How can parents become better researchers?

You may think of "research" as a task you're happy to be rid of now that you don't have to write research papers. But research is really just asking questions about the world around you. And asking questions is so important when navigating the deep waters of parenting advice. Good research skills can help you make rational decisions about your child's medical care. They can help you recognize differences between safety and safety shaming. They can help you evaluate claims about preschool educational philosophies. They can even help you relax when your kid refuses to do anything but watch unboxing videos on YouTube.

We have already identified strategies for evaluating any parenting resource you come across. Now, we're zooming out to look how strong researchers find new material. 

  1. Find resources in lots of formats. An Instagram feed like Honest Toddler comes in handy when you need a mid-day pick-me-up. Your child may not appreciate you reading a book for a half hour when he wants to play, but may tolerate--and even enjoy--a podcast like The Longest Shortest Time. Longer-form reads can help you think about deeper, more philosophical questions, while shorter ones can help you make small, everyday changes.

  2. Follow favorite resources for easy access. You can follow your favorite sources in lots of ways. If you're not already using a news aggregator like Feedly, Medium, or Apple News, consider signing up (and follow snackdinner on Apple News!). The more you input into these apps, the better they will get at understanding what kinds of parenting advice you want to read, resulting in fewer "you're doing it wrong" articles popping up in your news feeds at 3 AM.

  3. Consider what different types of evidence allow you to do. A well-run randomized controlled trial can help you make decisions about a particular health intervention for your child. An anecdotal description of a parent's struggle is not "proof" that his or her strategy worked, but it can be an excellent source of inspiration and comfort. Knowing what you need at the moment can direct you to the type of source you are looking for.

  4. Question the parenting principles that appear most obvious to you. Think of yourself as the Bill Maher of parenting. Start with a concept that you think is necessary--your sleep method, for example--and find authors who write about different sleep methods. Imagine yourself in a conversation with these authors. What are the major points of debate, and where do you and the authors fall on these points? Thinking in this way may help you gain insight from even those perspectives you think you wholeheartedly disagree with.

  5. Write fan mail. Many parenting blogs are relatively small operations, and the writers behind them are happy to share resources and ideas with you. Want to read about a certain topic? Use a blog's contact link to pitch your idea.

  6. Seek out resources you've never heard of. Story time isn't just for kids! One great way to find new material is to go to the library. Look up a book you like, jot down the call number, and have your kiddo help you find it. Then, browse the books around that book and see what surprises pop up.

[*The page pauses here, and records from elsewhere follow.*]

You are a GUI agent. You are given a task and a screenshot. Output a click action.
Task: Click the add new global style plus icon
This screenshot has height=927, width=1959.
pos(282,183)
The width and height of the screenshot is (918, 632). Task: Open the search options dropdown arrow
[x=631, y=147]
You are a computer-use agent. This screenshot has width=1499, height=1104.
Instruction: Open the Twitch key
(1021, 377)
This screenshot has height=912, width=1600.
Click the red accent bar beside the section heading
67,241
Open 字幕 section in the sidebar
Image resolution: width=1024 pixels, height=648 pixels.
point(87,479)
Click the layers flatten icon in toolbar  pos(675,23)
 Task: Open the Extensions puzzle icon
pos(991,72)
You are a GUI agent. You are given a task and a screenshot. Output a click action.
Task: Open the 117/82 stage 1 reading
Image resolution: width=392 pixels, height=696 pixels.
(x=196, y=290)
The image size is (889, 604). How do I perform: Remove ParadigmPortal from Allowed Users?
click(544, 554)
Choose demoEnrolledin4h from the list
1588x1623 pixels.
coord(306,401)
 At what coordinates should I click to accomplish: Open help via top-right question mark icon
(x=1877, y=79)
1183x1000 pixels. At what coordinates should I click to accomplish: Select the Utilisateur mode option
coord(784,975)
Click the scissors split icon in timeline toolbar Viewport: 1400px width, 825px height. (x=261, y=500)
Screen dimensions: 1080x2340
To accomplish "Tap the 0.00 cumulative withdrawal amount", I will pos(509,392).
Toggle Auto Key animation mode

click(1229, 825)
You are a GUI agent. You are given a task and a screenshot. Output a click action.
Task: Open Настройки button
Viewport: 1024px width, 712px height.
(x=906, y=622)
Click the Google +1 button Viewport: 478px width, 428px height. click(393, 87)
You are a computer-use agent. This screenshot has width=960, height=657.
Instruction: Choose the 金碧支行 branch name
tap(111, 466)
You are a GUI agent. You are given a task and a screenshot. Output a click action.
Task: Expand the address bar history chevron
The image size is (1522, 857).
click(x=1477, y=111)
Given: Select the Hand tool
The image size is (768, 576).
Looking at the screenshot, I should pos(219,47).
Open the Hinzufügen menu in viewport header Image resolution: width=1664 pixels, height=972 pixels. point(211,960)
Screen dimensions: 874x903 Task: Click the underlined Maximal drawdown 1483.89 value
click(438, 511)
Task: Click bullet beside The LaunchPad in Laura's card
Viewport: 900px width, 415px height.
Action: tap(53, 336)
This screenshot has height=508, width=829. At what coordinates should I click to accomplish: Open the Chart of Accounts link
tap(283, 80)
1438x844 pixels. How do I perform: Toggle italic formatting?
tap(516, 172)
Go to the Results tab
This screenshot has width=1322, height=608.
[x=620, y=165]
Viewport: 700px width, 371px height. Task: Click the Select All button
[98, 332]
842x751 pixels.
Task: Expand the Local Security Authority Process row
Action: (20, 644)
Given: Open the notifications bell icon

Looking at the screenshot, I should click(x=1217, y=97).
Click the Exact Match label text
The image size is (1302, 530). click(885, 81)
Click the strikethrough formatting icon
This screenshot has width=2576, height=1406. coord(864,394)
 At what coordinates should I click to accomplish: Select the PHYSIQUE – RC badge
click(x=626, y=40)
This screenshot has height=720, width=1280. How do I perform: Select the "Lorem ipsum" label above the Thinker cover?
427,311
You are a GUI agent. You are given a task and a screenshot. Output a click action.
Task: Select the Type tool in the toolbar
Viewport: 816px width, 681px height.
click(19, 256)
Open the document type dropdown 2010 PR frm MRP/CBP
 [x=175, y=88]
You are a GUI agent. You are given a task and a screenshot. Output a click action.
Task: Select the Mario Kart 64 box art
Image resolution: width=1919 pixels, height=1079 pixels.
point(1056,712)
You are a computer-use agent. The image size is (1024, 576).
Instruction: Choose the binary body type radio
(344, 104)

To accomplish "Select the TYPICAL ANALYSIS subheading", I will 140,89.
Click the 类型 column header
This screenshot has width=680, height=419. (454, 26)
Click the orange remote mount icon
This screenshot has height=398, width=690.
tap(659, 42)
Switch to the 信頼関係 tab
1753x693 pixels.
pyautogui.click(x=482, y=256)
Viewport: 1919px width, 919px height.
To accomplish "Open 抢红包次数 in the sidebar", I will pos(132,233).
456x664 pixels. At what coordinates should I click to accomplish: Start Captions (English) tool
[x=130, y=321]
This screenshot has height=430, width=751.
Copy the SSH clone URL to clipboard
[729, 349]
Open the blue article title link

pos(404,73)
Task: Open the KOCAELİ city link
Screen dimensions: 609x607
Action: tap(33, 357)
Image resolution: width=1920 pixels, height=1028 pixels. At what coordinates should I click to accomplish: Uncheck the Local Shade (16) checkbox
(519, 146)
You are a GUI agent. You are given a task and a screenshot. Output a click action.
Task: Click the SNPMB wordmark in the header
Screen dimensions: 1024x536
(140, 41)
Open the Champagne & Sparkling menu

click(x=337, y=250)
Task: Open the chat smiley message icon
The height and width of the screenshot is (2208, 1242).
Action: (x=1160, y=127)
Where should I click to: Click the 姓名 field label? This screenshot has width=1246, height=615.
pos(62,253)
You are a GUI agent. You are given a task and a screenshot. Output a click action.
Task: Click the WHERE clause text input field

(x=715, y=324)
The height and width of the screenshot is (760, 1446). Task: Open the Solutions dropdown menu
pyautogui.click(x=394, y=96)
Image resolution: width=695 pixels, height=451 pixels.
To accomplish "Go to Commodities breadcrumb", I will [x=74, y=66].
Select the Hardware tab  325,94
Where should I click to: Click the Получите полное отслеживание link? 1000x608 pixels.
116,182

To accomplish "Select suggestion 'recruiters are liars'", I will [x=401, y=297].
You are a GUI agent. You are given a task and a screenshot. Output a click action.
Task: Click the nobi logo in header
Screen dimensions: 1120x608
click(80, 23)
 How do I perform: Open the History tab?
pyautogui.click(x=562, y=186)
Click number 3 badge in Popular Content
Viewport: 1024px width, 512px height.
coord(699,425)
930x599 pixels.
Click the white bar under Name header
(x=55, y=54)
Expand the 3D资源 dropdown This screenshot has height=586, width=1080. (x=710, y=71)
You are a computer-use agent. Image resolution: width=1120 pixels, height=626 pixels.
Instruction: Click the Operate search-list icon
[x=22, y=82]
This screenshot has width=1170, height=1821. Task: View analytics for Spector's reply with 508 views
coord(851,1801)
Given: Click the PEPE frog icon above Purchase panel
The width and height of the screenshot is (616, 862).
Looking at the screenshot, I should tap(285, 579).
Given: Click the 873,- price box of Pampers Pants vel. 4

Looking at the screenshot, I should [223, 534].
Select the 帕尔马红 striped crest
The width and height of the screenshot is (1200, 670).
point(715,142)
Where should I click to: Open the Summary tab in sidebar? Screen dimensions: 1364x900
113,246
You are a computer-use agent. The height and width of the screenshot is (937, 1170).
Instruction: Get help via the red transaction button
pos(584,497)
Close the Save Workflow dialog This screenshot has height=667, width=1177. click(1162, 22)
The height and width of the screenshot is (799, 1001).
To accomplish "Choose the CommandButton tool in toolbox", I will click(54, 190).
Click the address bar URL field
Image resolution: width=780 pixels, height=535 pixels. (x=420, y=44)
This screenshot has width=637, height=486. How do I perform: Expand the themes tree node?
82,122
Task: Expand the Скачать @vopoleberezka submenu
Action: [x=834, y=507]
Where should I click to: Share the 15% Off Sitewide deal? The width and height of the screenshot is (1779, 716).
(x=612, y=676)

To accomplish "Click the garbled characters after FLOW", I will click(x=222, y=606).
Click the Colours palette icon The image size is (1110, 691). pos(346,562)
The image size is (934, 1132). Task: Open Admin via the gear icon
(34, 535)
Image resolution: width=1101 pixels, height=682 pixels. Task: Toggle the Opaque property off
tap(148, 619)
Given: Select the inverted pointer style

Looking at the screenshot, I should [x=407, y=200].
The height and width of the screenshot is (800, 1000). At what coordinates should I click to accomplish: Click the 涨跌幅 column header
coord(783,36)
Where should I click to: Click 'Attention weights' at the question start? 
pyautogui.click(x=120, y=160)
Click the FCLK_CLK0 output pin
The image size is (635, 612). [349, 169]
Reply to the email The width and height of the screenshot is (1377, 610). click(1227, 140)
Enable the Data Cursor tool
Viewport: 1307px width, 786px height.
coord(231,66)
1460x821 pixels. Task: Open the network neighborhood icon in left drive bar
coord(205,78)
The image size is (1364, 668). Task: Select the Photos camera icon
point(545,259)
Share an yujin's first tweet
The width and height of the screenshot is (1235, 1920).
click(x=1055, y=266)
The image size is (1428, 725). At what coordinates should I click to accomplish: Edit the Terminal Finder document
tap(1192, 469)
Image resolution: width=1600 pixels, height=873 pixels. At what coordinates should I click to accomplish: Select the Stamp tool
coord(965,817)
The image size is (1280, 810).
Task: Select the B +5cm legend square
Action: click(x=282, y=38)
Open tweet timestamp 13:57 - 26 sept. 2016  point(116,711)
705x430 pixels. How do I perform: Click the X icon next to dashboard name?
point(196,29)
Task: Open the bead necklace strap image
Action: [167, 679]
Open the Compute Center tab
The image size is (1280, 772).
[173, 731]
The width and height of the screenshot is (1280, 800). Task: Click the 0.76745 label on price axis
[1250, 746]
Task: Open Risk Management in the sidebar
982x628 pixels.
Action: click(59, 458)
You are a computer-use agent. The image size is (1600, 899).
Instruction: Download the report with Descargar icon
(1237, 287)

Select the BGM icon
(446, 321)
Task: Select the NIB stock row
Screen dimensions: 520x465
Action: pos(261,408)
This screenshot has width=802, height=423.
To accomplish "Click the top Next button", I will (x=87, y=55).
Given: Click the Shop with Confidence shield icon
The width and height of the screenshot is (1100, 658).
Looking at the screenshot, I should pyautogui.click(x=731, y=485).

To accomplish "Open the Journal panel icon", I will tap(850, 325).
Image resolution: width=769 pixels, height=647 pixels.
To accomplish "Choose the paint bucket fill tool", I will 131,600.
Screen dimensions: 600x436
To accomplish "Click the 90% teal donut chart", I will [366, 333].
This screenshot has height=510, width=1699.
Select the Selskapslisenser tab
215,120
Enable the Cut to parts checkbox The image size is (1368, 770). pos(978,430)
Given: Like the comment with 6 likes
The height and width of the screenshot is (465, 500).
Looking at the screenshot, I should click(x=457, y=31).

  7. Search for non-parenting sources. Identify a concept outside of the "parenting" field that you think could help you in your parent research. Take statistics and probability, for example. Parents devote an inordinate amount of time and mental energy to worrying about bad things happening to their children, often with little cause. John Allen Paulos' Innumeracy is a great place to start if you want to sharpen your mathematical thinking.